Problem =>
The answer must consist of each line below that holds the word "will", copied as it stands.

* * *

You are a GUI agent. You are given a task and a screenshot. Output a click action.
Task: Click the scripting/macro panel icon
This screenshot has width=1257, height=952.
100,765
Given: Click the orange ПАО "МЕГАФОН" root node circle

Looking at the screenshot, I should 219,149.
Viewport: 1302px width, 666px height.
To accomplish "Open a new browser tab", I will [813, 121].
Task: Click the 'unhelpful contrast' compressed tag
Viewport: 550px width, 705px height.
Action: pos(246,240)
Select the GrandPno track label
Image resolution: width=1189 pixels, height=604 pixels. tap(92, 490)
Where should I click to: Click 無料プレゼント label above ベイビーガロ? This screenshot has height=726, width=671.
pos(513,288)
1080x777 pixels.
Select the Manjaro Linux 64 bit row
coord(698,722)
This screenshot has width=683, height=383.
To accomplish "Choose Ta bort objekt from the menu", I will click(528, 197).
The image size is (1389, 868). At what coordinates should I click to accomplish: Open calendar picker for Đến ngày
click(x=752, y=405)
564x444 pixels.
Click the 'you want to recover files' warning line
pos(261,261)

* * *

Exercise response =>
To accomplish "Open a new browser tab", I will [813, 121].
To accomplish "Choose Ta bort objekt from the menu", I will click(528, 197).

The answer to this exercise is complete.